How to select all files from one sample?


I have a problem figuring out how to make the input directive only select all {samples} files in the rule below.

rule MarkDup:
    input:
        expand("Outputs/MergeBamAlignment/{samples}_{lanes}_{flowcells}.merged.bam", zip,
            samples=samples['sample'],
            lanes=samples['lane'],
            flowcells=samples['flowcell']),
    output:
        bam = "Outputs/MarkDuplicates/{samples}_markedDuplicates.bam",
        metrics = "Outputs/MarkDuplicates/{samples}_markedDuplicates.metrics",
    shell:
        "gatk --java-options -Djava.io.tempdir=`pwd`/tmp \
        MarkDuplicates \
        $(echo ' {input}' | sed 's/ / --INPUT /g') \
        -O {output.bam} \
        --VALIDATION_STRINGENCY LENIENT \
        --METRICS_FILE {output.metrics} \
        --MAX_FILE_HANDLES_FOR_READ_ENDS_MAP 200000 \
        --CREATE_INDEX true \
        --TMP_DIR Outputs/MarkDuplicates/tmp"

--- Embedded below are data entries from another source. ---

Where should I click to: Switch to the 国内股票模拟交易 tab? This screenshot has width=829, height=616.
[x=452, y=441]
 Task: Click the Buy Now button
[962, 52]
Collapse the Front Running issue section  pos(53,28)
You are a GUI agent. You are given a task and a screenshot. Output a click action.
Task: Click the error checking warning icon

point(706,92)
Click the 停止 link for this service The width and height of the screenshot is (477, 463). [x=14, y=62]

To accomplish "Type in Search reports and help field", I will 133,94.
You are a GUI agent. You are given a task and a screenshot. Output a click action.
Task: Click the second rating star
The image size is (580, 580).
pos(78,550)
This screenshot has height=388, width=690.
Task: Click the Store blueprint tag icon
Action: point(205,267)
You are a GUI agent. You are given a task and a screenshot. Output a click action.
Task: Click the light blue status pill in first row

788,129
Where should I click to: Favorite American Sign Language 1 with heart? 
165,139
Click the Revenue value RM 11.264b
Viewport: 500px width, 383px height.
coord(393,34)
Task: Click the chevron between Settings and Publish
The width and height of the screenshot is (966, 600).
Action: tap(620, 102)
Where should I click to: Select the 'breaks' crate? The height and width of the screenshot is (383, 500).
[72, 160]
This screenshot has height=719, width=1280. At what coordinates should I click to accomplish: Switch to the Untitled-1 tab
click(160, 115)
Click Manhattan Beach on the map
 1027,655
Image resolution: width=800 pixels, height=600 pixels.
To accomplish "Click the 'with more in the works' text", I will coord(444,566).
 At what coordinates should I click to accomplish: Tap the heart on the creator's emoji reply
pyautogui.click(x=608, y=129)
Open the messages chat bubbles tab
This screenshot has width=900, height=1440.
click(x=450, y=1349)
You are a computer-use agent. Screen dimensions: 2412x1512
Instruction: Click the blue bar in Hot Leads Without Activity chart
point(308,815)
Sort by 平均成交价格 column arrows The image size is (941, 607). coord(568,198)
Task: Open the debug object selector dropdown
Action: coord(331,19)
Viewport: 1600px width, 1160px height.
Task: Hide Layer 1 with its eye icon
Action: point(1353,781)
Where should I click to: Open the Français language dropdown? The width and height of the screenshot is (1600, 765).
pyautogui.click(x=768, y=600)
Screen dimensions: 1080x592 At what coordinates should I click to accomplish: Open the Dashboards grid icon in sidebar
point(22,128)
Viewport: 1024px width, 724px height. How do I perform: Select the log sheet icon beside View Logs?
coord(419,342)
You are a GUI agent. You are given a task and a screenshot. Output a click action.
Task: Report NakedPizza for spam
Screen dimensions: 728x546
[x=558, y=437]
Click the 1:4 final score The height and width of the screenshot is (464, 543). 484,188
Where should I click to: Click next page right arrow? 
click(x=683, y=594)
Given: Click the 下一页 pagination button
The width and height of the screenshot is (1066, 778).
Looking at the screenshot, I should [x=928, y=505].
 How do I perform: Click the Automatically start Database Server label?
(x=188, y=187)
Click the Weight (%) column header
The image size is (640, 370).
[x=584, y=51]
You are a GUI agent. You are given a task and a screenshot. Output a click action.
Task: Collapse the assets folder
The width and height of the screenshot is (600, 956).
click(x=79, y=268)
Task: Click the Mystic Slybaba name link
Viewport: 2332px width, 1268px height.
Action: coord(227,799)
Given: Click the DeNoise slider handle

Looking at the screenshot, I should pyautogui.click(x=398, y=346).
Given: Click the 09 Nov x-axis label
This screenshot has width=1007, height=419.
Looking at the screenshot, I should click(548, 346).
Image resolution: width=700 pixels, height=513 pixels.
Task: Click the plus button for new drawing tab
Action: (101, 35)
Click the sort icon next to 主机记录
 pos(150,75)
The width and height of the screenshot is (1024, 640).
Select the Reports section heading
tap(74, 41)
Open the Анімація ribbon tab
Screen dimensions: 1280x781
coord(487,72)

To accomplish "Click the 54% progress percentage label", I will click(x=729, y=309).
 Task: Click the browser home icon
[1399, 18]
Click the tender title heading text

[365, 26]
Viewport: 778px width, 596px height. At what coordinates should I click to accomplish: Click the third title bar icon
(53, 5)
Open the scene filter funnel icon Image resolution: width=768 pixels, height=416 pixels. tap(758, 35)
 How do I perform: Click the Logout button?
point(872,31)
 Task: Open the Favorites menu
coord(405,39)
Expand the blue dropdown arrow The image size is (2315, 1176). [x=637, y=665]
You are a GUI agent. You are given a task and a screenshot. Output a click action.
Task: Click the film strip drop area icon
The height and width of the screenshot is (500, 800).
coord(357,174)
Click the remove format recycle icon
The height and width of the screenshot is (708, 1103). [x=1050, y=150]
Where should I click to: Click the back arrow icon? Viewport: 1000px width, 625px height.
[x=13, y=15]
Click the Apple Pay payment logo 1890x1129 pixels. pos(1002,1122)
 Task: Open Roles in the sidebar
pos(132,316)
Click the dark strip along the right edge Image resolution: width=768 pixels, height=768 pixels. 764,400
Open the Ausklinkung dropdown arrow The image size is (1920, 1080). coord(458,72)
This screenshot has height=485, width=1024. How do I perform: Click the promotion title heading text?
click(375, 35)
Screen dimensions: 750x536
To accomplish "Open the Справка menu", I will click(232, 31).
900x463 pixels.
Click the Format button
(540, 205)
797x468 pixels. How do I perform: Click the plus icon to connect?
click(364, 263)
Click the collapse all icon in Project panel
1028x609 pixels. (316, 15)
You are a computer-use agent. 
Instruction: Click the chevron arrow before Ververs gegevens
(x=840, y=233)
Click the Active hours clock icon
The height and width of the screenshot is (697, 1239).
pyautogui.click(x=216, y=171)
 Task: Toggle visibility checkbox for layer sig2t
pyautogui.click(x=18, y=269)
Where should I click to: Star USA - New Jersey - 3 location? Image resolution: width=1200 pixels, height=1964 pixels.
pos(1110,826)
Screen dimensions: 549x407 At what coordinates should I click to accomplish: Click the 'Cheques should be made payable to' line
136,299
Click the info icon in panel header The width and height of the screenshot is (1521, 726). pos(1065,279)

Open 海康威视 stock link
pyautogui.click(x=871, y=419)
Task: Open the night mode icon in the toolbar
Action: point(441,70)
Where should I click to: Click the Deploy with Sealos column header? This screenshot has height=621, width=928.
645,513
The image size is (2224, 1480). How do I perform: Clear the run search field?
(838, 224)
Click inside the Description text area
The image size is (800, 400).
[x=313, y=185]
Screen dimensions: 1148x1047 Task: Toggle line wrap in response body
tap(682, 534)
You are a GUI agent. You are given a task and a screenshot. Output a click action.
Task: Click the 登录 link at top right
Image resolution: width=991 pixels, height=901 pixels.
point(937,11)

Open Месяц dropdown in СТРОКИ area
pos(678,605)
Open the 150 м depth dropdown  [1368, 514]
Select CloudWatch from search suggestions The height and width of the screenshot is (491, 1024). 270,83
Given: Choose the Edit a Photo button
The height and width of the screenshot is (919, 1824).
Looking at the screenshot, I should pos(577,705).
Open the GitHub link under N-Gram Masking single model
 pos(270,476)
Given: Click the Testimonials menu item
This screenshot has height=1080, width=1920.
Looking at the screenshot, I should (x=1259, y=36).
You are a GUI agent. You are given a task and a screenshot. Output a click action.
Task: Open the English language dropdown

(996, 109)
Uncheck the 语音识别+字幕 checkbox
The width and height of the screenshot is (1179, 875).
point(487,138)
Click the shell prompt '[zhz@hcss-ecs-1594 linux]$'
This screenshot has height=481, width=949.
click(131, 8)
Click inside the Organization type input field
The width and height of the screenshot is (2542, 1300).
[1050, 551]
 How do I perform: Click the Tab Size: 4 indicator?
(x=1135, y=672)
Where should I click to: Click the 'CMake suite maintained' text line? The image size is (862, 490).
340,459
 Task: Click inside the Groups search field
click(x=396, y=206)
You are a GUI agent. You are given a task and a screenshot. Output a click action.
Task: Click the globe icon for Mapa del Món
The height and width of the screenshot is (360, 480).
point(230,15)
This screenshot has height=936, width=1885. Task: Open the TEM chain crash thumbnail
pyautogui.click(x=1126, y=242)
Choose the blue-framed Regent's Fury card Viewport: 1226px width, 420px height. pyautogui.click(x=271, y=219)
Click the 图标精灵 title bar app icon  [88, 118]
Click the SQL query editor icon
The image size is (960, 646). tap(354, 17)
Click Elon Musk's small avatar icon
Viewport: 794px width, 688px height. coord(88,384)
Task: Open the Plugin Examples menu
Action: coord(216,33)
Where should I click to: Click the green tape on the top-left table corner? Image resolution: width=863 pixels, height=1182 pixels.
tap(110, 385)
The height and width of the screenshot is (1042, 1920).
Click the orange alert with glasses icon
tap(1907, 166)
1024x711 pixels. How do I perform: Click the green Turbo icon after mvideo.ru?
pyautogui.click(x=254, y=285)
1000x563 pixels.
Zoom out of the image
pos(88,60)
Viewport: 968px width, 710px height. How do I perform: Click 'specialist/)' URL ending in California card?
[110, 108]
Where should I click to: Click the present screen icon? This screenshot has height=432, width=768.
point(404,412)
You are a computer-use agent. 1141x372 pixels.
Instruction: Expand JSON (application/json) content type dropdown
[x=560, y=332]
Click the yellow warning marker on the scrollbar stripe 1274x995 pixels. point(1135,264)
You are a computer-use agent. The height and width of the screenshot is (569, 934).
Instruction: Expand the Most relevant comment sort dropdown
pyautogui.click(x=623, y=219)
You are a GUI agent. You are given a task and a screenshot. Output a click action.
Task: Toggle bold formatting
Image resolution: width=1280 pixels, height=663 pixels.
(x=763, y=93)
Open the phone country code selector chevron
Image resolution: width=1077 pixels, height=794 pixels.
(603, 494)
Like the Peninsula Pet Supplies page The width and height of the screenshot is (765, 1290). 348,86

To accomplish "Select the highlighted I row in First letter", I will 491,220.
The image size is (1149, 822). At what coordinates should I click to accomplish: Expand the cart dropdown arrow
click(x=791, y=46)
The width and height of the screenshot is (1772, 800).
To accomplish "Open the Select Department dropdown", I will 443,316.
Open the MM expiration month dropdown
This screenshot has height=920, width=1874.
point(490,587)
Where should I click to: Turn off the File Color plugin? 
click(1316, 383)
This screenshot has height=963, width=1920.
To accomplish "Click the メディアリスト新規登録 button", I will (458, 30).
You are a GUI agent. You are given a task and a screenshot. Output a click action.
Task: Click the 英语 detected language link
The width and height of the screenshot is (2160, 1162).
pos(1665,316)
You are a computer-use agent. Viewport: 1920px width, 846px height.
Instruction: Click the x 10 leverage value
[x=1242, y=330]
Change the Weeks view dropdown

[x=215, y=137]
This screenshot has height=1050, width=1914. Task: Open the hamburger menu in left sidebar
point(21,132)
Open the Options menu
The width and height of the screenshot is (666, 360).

Currently it will create correctly named output files, but it selects all files that match the pattern based on all wildcards. So I'm perhaps halfway there. I tried changing {samples} to {{samples}} in the input directive as such:

expand("Outputs/MergeBamAlignment/{{samples}}_{lanes}_{flowcells}.merged.bam", zip,
            lanes=samples['lane'],
            flowcells=samples['flowcell']),`

but this broke the previous rule somehow. So the solution is something like

input:
     "{sample}_*.bam"

But clearly this doesn't work. Is it possible to collect all files that match {sample}_*.bam with a function and use that as input? And if so, will the function still work with $(echo ' {input}' etc...) in the shell directive?


Solution

  • If you just want all the files in the directory, you can use a lambda function

    from glob import glob
    
    rule MarkDup:
        input:
            lambda wcs: glob('Outputs/MergeBamAlignment/%s*.bam' % wcs.samples)
        output:
            bam="Outputs/MarkDuplicates/{samples}_markedDuplicates.bam",
            metrics="Outputs/MarkDuplicates/{samples}_markedDuplicates.metrics"
        shell:
            ...
    

    Just be aware that this approach can't do any checking for missing files, since it will always report that the files needed are the files that are present. If you do need confirmation that the upstream rule has been executed, you can have the previous rule touch a flag, which you then require as input to this rule (though you don't actually use the file for anything other than enforcing execution order).